| What you need to do |
A. Which columns does the storm data cleaning passage say were created? List each by name.
B. Can you pick up the storm data cleaning passage where it stops and write what comes next?

| Given passage |
- - -

The EVTYPE_clean column was created to contain the cleaned
storm events that match the allowed list and, in the case of no match,
the event was assigned “OTHER”.
Following classification of events to match the allowed events list,
the PROPDMGEXP and CROPDMGEXP columns were
formatted to contain numeric multipliers according to their valid codes
(see above). Two new columns were created, PROP_total and
CROP_total, which contain the total property damage or crop
damage in U.S. Dollars, respectively. These were derived from
multiplying PROPDMG by the numeric PROPDMGEXP
or CROPDMG by the numeric CROPEDMGEXP,
respectively.
# cleaning the EVTYPE col
length(levels(storm$EVTYPE))
## [1] 985
storm <- storm %>% mutate(
EVTYPE = toupper(EVTYPE) %>% trimws(), # make all uppercase and trim white space
EVTYPE = str_replace_all(EVTYPE, " {2,}", " "), # replace multiple space with single space
EVTYPE = str_replace_all(EVTYPE, "[[:punct:]]+", " ") # remove punctuation
) %>%
filter(!str_detect(pattern = "^SUMMARY", EVTYPE)) %>% # remove summary rows
mutate(EVTYPE = factor(EVTYPE))

- - -

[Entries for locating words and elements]
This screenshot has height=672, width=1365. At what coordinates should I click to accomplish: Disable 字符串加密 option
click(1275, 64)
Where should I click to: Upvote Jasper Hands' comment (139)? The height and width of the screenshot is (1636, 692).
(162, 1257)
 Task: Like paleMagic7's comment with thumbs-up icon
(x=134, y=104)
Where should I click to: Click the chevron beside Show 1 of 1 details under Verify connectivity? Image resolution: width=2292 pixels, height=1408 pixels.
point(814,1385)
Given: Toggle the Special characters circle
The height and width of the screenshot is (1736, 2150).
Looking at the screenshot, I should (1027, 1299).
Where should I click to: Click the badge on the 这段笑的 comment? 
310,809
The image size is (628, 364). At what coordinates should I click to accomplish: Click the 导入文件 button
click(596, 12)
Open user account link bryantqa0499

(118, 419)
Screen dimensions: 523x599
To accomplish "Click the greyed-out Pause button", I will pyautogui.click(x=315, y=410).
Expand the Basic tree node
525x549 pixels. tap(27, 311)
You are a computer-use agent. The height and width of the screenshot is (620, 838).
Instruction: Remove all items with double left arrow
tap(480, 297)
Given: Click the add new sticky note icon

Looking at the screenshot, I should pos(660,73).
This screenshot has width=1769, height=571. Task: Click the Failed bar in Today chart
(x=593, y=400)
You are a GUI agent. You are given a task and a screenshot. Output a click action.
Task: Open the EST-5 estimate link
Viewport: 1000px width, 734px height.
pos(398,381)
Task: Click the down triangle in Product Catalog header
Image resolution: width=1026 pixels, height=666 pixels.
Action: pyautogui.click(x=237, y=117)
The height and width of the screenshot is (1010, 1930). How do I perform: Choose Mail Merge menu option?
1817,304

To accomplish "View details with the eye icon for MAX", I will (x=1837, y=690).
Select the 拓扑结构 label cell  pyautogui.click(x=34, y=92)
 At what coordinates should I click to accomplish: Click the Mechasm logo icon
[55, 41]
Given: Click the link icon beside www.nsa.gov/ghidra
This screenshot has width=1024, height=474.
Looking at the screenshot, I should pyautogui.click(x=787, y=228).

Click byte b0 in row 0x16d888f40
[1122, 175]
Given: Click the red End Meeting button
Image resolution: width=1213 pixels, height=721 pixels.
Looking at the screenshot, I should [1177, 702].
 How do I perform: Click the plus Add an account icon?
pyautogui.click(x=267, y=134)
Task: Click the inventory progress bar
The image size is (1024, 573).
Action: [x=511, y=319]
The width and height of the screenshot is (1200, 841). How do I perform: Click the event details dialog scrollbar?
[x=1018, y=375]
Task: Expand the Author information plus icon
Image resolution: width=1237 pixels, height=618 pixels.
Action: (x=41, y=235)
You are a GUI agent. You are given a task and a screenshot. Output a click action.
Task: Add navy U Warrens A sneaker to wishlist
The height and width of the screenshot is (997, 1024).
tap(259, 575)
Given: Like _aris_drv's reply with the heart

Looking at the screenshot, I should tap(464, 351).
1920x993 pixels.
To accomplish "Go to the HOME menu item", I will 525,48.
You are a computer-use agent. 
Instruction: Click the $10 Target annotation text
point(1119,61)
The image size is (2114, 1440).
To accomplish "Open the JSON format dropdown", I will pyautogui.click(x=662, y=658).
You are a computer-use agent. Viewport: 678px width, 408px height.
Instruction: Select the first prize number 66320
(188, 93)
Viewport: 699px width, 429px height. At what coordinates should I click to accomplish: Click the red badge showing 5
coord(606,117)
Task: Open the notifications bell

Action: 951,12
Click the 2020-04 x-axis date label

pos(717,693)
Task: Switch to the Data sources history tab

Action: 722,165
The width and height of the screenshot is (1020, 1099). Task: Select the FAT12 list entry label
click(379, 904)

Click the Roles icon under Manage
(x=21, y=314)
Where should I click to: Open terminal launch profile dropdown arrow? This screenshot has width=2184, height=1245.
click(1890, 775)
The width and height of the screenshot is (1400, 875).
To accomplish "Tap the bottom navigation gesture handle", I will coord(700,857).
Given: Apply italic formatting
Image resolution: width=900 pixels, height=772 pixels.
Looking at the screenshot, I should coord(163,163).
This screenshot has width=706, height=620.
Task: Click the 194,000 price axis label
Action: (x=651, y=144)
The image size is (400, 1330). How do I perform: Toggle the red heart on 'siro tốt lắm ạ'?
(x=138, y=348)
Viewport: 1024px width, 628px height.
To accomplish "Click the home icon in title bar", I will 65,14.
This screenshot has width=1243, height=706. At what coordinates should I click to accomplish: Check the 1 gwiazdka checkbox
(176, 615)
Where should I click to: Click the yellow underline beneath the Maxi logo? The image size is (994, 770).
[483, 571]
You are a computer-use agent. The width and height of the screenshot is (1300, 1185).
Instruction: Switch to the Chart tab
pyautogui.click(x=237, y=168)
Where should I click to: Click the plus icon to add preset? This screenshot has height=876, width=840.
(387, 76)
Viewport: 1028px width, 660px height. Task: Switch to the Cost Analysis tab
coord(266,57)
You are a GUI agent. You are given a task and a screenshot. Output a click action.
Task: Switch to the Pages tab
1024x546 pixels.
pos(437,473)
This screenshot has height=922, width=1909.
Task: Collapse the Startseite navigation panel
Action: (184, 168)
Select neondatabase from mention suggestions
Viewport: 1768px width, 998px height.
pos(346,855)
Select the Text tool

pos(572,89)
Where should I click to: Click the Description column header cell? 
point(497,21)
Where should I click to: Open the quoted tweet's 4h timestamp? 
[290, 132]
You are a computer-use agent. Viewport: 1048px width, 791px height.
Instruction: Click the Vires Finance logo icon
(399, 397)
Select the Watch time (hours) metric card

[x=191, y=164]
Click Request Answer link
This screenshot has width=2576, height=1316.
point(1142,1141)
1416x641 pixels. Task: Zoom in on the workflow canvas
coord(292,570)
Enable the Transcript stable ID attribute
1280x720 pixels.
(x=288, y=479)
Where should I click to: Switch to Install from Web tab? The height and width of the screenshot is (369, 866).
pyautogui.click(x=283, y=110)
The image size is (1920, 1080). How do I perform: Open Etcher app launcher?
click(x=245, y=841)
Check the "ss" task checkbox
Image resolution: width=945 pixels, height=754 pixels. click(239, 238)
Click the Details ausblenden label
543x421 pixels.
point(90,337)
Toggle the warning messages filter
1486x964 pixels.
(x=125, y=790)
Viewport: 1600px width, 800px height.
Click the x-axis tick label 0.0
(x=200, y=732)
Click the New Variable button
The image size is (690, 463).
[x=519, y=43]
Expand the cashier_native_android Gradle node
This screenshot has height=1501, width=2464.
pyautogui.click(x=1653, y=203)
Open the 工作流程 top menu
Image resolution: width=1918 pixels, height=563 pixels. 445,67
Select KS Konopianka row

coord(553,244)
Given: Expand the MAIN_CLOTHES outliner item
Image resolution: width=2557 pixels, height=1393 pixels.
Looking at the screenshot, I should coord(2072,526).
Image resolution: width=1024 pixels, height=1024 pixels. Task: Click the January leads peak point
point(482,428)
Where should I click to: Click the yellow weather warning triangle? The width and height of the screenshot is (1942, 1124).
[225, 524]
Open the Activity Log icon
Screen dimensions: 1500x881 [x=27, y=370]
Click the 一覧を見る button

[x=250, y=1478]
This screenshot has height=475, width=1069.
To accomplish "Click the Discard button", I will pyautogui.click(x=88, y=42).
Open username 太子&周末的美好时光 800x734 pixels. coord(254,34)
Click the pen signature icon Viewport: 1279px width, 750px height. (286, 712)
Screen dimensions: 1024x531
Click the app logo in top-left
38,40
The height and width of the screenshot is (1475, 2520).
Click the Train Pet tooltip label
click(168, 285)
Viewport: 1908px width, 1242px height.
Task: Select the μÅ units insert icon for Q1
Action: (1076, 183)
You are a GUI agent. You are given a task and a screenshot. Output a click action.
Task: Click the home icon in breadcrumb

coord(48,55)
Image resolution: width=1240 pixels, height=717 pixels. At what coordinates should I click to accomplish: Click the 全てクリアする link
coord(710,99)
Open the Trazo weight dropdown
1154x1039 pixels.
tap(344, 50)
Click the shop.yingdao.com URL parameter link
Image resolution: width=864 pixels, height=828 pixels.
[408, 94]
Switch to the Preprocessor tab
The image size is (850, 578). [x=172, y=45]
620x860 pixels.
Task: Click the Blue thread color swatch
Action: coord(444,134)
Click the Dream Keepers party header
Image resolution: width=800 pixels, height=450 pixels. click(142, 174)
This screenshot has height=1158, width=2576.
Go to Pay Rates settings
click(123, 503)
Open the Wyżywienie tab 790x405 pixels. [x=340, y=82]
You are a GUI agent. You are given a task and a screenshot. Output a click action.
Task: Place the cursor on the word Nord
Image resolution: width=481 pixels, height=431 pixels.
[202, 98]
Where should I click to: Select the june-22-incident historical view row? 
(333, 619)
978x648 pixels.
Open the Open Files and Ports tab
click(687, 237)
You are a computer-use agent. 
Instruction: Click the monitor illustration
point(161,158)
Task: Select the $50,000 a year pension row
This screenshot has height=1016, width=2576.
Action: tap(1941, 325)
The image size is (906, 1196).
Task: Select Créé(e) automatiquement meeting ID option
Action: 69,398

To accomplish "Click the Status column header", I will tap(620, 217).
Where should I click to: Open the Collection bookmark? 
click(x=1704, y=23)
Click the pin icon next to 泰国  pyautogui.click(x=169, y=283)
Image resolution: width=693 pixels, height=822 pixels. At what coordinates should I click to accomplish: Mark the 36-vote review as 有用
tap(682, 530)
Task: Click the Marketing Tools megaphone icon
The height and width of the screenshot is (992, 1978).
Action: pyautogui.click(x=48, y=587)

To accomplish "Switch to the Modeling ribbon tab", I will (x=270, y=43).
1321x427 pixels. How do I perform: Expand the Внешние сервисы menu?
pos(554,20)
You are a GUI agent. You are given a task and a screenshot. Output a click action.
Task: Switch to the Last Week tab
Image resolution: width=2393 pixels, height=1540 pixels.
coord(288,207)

- - -

| Written responses |
A. EVTYPE_clean, PROP_total, CROP_total

B.
length(levels(storm$EVTYPE)) # reduces factors to 792
## [1] 792
allowed_events <- toupper(c("Astronomical Low Tide", "Avalanche", "Blizzard",
"Coastal Flood", "Cold/Wind Chill", "Debris Flow",
"Dense Fog", "Dense Smoke", "Drought", "Dust Devil",
"Dust Storm", "Excessive Heat",
"Extreme Cold/Wind Chill", "Flash Flood", "Flood",
"Frost/Freeze", "Funnel Cloud", "Freezing Fog",
"Hail", "Heat", "Heavy Rain", "Heavy Snow",
"High Surf", "High Wind", "Hurricane (Typhoon)",
"Ice Storm", "Lake-Effect Snow", "Lakeshore Flood",
"Lightning", "Marine Hail", "Marine High Wind",
"Marine Strong Wind", "Marine Thunderstorm Wind",
"Rip Current", "Seiche", "Sleet", "Storm Surge/Tide",
"Strong Wind", "Thunderstorm Wind", "Tornado",
"Tropical Depression", "Tropical Storm", "Tsunami",
"Volcanic Ash", "Waterspout", "Wildfire",
"Winter Storm", "Winter Weather")) %>%
.[order(nchar(.), decreasing = T)]
allowed_events2 <- allowed_events %>% str_replace_all("[[:punct:]]+", " ")
allowed_lookup <- setNames(allowed_events, allowed_events2)
# assign events which match the approved list exactly
storm <- storm %>% mutate(EVTYPE_clean = if_else(EVTYPE %in% allowed_events, EVTYPE, NA_character_))
# find the most common remaining events
remaining <- storm %>% filter(is.na(EVTYPE_clean)) %>%
count(EVTYPE, sort = T)
head(remaining, n=20)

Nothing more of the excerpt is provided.